In the video below (and linked here) we describe a method to manufacture aneurysmal, aortic tissue-mimicking phantoms for the use in testing ultrasound elastography. The combined use of computer-aided design (CAD) and 3-dimensional (3D) printing techniques produce aortic phantoms with predictable, complex geometries to validate the elastographic imaging algorithms with controlled experiments.

Ultrasound Elastography of Achilles Tendinopathy

Heel lifts are commonly prescribed to patients with Achilles tendinopathy with the general thought that it would relieve tendon stresses during walking to allow the tendon to heal. Yet little is known about the impact of tendon stress on the risk of injury or the healing process. The objective of this project is to demonstrate a connection between various biomechanical characteristics of tendons assessed in vivo via US imaging, including slack, buckling strain and stress in the Achilles tendon, to risk factors for tendinopathy. This work aims to develop an ultrasound elastography measurement protocol and algorithm to measure compressive strain of human Achilles tendon in vivo during certain exercises as well as the non-linear mechanical properties of the tendons for at risk populations. For example, it is well known that the risk of tendinopathy increases with age. It is our hypothesis that by understanding the mechanical properties and strains in the tendon as a function of aging, we may better understand the cause of this increased risk and potentially develop novel therapies based on our findings. Our techniques utilize common elastographic techniques such as quasi-static, quantitative elastography, measurement of large strains and shear wave imaging of tendons.

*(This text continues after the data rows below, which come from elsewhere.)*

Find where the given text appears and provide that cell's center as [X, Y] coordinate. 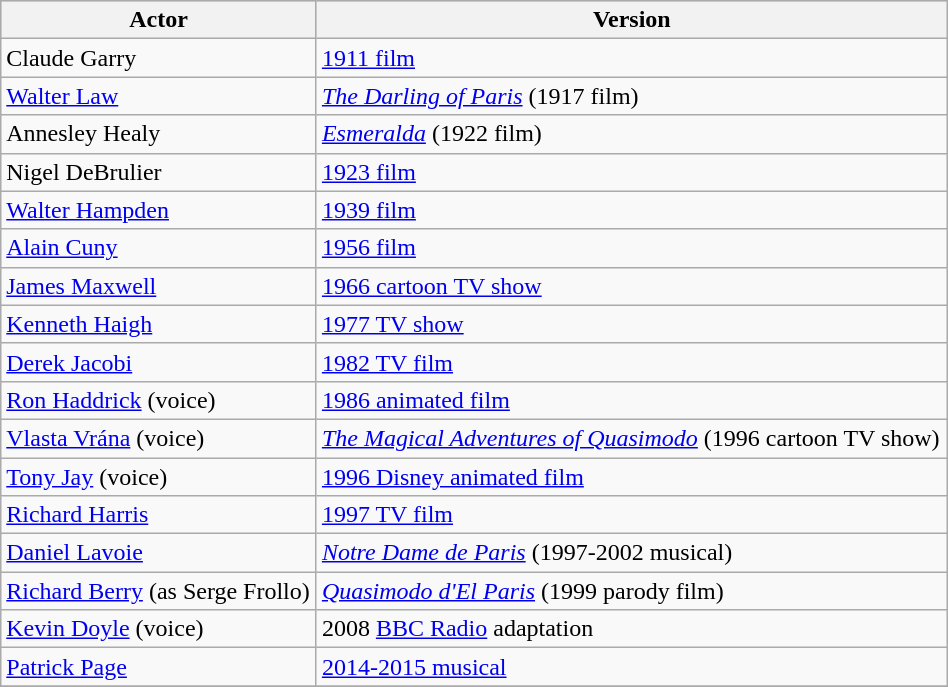
1966 cartoon TV show [632, 286]
1923 film [632, 172]
1996 Disney animated film [632, 477]
Richard Harris [159, 515]
The Darling of Paris (1917 film) [632, 96]
1956 film [632, 248]
Quasimodo d'El Paris (1999 parody film) [632, 591]
1939 film [632, 210]
Patrick Page [159, 667]
Walter Law [159, 96]
Nigel DeBrulier [159, 172]
1982 TV film [632, 362]
1911 film [632, 58]
Walter Hampden [159, 210]
2008 BBC Radio adaptation [632, 629]
Actor [159, 20]
Esmeralda (1922 film) [632, 134]
Tony Jay (voice) [159, 477]
Annesley Healy [159, 134]
Alain Cuny [159, 248]
The Magical Adventures of Quasimodo (1996 cartoon TV show) [632, 438]
Version [632, 20]
Notre Dame de Paris (1997-2002 musical) [632, 553]
1997 TV film [632, 515]
2014-2015 musical [632, 667]
James Maxwell [159, 286]
Ron Haddrick (voice) [159, 400]
Kenneth Haigh [159, 324]
1977 TV show [632, 324]
1986 animated film [632, 400]
Daniel Lavoie [159, 553]
Vlasta Vrána (voice) [159, 438]
Claude Garry [159, 58]
Kevin Doyle (voice) [159, 629]
Derek Jacobi [159, 362]
Richard Berry (as Serge Frollo) [159, 591]
Identify which cell holds the provided text, then report its (x, y) central coordinate. 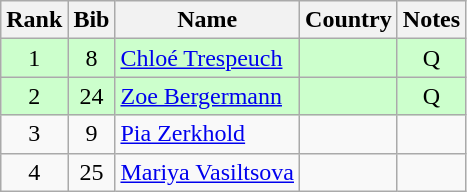
9 (92, 134)
Pia Zerkhold (208, 134)
Country (349, 20)
Rank (34, 20)
Notes (431, 20)
25 (92, 172)
1 (34, 58)
Name (208, 20)
Bib (92, 20)
Zoe Bergermann (208, 96)
24 (92, 96)
4 (34, 172)
2 (34, 96)
8 (92, 58)
Chloé Trespeuch (208, 58)
3 (34, 134)
Mariya Vasiltsova (208, 172)
Scan for the cell matching the given text and deliver its [x, y] coordinate at center. 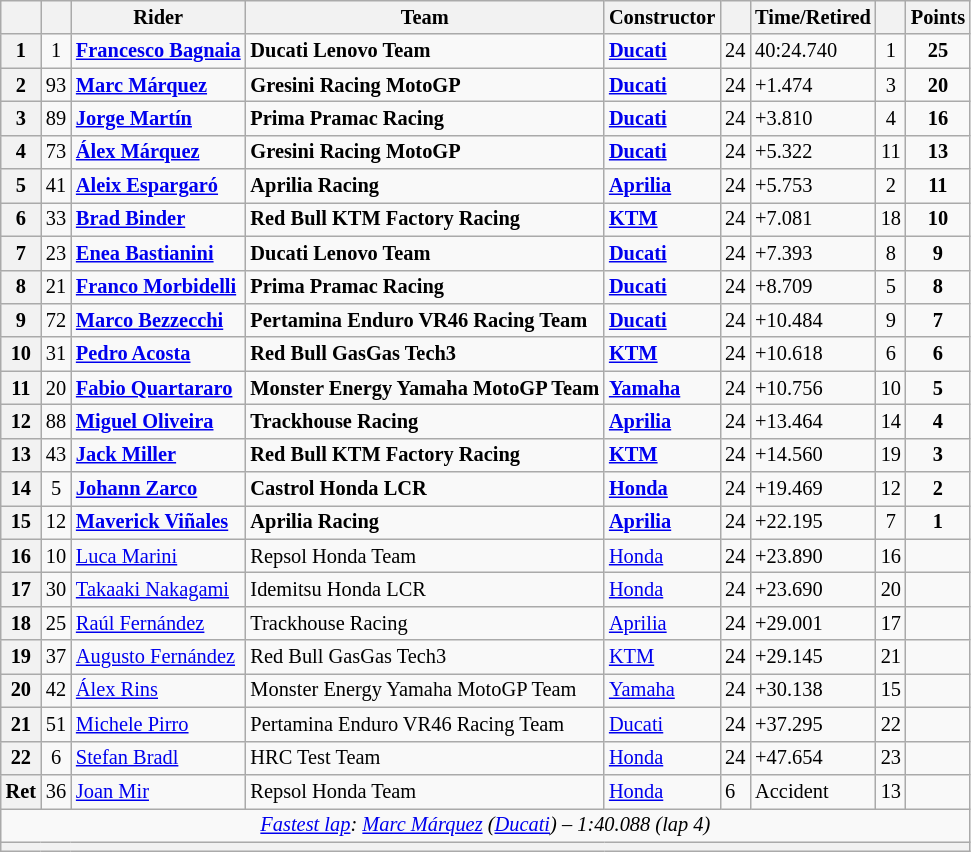
+30.138 [813, 690]
+29.145 [813, 657]
Accident [813, 791]
73 [56, 152]
Raúl Fernández [158, 623]
Jorge Martín [158, 118]
Maverick Viñales [158, 522]
+47.654 [813, 758]
Aleix Espargaró [158, 186]
Time/Retired [813, 17]
37 [56, 657]
Luca Marini [158, 556]
89 [56, 118]
Francesco Bagnaia [158, 51]
+1.474 [813, 85]
+22.195 [813, 522]
Marco Bezzecchi [158, 320]
+10.756 [813, 388]
+23.690 [813, 589]
Team [426, 17]
36 [56, 791]
+3.810 [813, 118]
Pedro Acosta [158, 354]
+37.295 [813, 724]
+8.709 [813, 287]
Augusto Fernández [158, 657]
72 [56, 320]
Jack Miller [158, 455]
+10.618 [813, 354]
Constructor [662, 17]
+10.484 [813, 320]
31 [56, 354]
+19.469 [813, 489]
+7.081 [813, 219]
+29.001 [813, 623]
Idemitsu Honda LCR [426, 589]
Enea Bastianini [158, 253]
Brad Binder [158, 219]
Miguel Oliveira [158, 421]
+5.322 [813, 152]
Stefan Bradl [158, 758]
30 [56, 589]
Rider [158, 17]
41 [56, 186]
+13.464 [813, 421]
HRC Test Team [426, 758]
43 [56, 455]
Marc Márquez [158, 85]
Fabio Quartararo [158, 388]
40:24.740 [813, 51]
Michele Pirro [158, 724]
Joan Mir [158, 791]
Álex Rins [158, 690]
42 [56, 690]
+23.890 [813, 556]
Franco Morbidelli [158, 287]
Ret [21, 791]
Castrol Honda LCR [426, 489]
51 [56, 724]
Johann Zarco [158, 489]
+14.560 [813, 455]
+7.393 [813, 253]
93 [56, 85]
Points [938, 17]
33 [56, 219]
Takaaki Nakagami [158, 589]
Álex Márquez [158, 152]
+5.753 [813, 186]
Fastest lap: Marc Márquez (Ducati) – 1:40.088 (lap 4) [486, 825]
88 [56, 421]
Identify which cell holds the provided text, then report its [x, y] central coordinate. 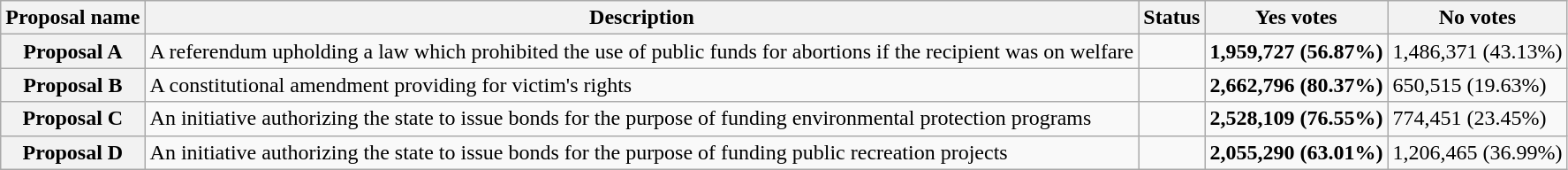
Proposal A [72, 51]
An initiative authorizing the state to issue bonds for the purpose of funding public recreation projects [641, 152]
2,055,290 (63.01%) [1297, 152]
An initiative authorizing the state to issue bonds for the purpose of funding environmental protection programs [641, 118]
A constitutional amendment providing for victim's rights [641, 85]
Proposal name [72, 18]
650,515 (19.63%) [1477, 85]
1,959,727 (56.87%) [1297, 51]
No votes [1477, 18]
Status [1171, 18]
Proposal B [72, 85]
1,206,465 (36.99%) [1477, 152]
Proposal D [72, 152]
1,486,371 (43.13%) [1477, 51]
774,451 (23.45%) [1477, 118]
2,662,796 (80.37%) [1297, 85]
2,528,109 (76.55%) [1297, 118]
A referendum upholding a law which prohibited the use of public funds for abortions if the recipient was on welfare [641, 51]
Proposal C [72, 118]
Yes votes [1297, 18]
Description [641, 18]
Pinpoint the cell where the given text exists, returning its [X, Y] midpoint coordinate. 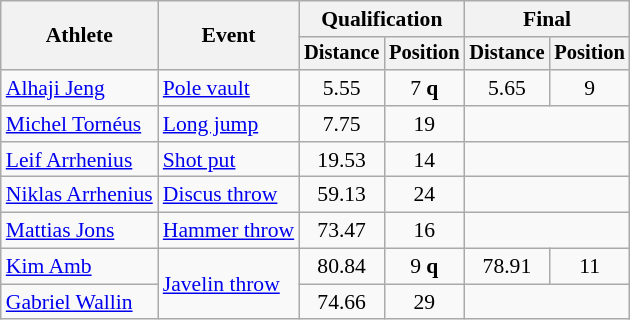
5.55 [342, 88]
Alhaji Jeng [80, 88]
Long jump [228, 124]
Event [228, 36]
14 [424, 160]
24 [424, 195]
59.13 [342, 195]
16 [424, 231]
19.53 [342, 160]
Discus throw [228, 195]
11 [589, 267]
9 [589, 88]
78.91 [506, 267]
Gabriel Wallin [80, 302]
Kim Amb [80, 267]
Qualification [382, 19]
Niklas Arrhenius [80, 195]
Shot put [228, 160]
80.84 [342, 267]
5.65 [506, 88]
7.75 [342, 124]
7 q [424, 88]
Final [546, 19]
19 [424, 124]
Athlete [80, 36]
74.66 [342, 302]
Hammer throw [228, 231]
Leif Arrhenius [80, 160]
9 q [424, 267]
73.47 [342, 231]
Michel Tornéus [80, 124]
Pole vault [228, 88]
29 [424, 302]
Javelin throw [228, 284]
Mattias Jons [80, 231]
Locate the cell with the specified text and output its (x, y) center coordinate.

Development of a Longitudinal, Non-invasive Ultrasound Technique to Monitor Tendon Healing in a Mouse Model

Following surgical repair, tendon injuries heal with function-limiting and mechanically insufficient scar tissue. Despite attempts using a variety of biological and tissue engineering approaches, there is currently no consensus therapy to improve outcomes after tendon injury. An insufficient understanding of the underlying mechanisms that contribute to scar-mediated tendon healing is a major impediment to the development of successful therapies. To address this limitation, our collaborators use a murine model of tendon injury and repair that recapitulates many clinical aspects of healing including abundant scar tissue formation and impaired restoration of mechanical properties. However, there remains a need for cost-effective longitudinal outcome measures of tendon healing. For example, restoration of tendon gliding function, mechanical properties and tissue morphology are assessed by end-point analyses, which requires sacrificing the mice, and destructive testing of the tissue. Thus, current approaches are expensive, time-consuming and do not allow longitudinal evaluation or concomitant assessment of function and tissue morphology in the same specimen. This project aims to develop longitudinal, non-invasive metrics of tendon healing by combining ultrasound (US) elasticity imaging and novel image registration methods. US is an ideal modality to longitudinally assess tendon healing, as it is non-ionizing, and can be easily scaled between pre-clinical and clinical applications. Specifically, we are developing quantitative US outcomes of scar tissue volume, tendon excursion and tendon strain. Our hypothesis is that these metrics strongly correlate with terminal end-point parameters, and can therefore serve as faithful biomarkers of tendon healing. Once validated, this technology will permit the rapid screening of biological and pharmacological interventions for healing, and identify promising therapeutic targets in an efficient, cost-effective manner.